Perché la re-genderizzazione (continuiamo a chiamarla così) applicata alla letteratura è una gabbia e non un passo verso la libertà? Intanto, perché costringe chi scrive, ma le scrittrici in primo luogo, a seguire, volendolo o no, consapevolmente o no, uno schema che le avvicini alle lettrici. Attenzione, non sto dicendo che al momento esiste una divisione netta che vede lettrici che leggono scrittrici e lettori che leggono scrittori. Evidentemente non è così. Evidentemente sto parlando di una tendenza in atto e non di una mutazione già avvenuta. Eppure i segnali cominciano a esserci.
Quando, nei gruppi di lettura che pullulano su Facebook, si chiedono consigli per libri adatti allo stato d’animo o alla circostanza del momento, si espone una certa idea di letteratura come accompagnamento, intrattenimento, rispecchiamento. Ci sta. La letteratura può essere anche questo. Ma è anche scardinamento di mondi, messa in crisi di quei mondi, suscitatrice di dubbi, esploratrice di linguaggi. Che cosa viene domandato oggi alla letteratura? E dobbiamo considerare come tale quella più algida, che si distacca volutamente e a volte sprezzantemente dal lettore e dalla lettrice chiedendo loro una prova e non solo un viaggio in comune? In altre parole: si sta o no facendo di nuovo sentire quella spaccatura, quella forra, che fino a non molto tempo fa divideva alto e basso? E sull’altro fronte quanto chi scrive si piega, ripeto, con determinazione o sottopelle, ad accontentare il lettore, a favorirne il rispecchiamento?
Il post di ieri sull’identity politics entra eccome in questo discorso. Perché la frammentazione del narrare in nicchie di mercato (questo per le donne, questo per le persone LGBTI, questo per gli e le afrodiscendenti, eccetera) è un rischio gigantesco. Che, certo, va a rilanciare, come detto mille volte, istanze sacrosante: la visibilità, intesa come riconoscimento di presenza e autorevolezza, delle donne, delle persone LGBT, delle e degli afrodiscendenti, eccetera ancora una volta. Ma quando, ribadisco, ci si mette di mezzo il mercato siamo nei guai.
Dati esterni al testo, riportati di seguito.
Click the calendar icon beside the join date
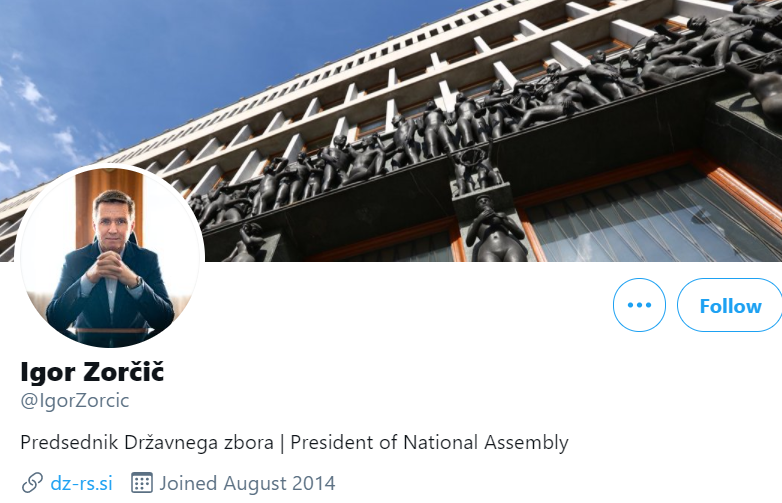The width and height of the screenshot is (782, 503). tap(142, 483)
E allora forse dovremmo scardinarla quell’icona schiacciante della lettrice, quanto mai gradita agli scrittori di ogni tempo, che si compiacciono della fedeltà e della passione femminile nei confronti dei libri. Perché queste benedette lettrici saranno anche strapazzate a più riprese, e da non pochi scrittori: ma senza di loro quegli stessi scrittori, come sappiamo, non venderebbero. Per inciso, anche i pittori subiscono con regolarità il fascino di una figura di donna immersa nella lettura: che sia seduta in uno dei prati fioriti di Monet, che sorrida appena come la lettrice di Renoir, che si abbandoni insieme alla mollezza del divano e alle seduzioni del volume, come nel famosissimo quadro di Federico Faruffini, quella creatura viene gratificata dall’approvazione dell’artista, come se stesse facendo qualcosa di giusto e di consono. Esiste, insomma, una mistica della lettura femminile che viene esibita orgogliosamente per avvalorare una certa, dolciastra superiorità morale e intellettuale delle donne sugli uomini. Che brave, le donne, che brave: leggono. In tutti, tutti i rapporti sulla lettura si dice che le donne leggono più degli uomini, che le ragazze leggono più dei ragazzi, le bambine più dei bambini. Non trovo nulla di confortante in questi dati. La lettura dovrebbe essere incrementata fra le donne e gli uomini. Forse, essere meno soavi, meno accondiscendenti, meno pronti a seguire le profilazioni (se hai letto questo, prova quest’altro), e persino l’andamento delle classifiche, sarebbe un bene per tutti.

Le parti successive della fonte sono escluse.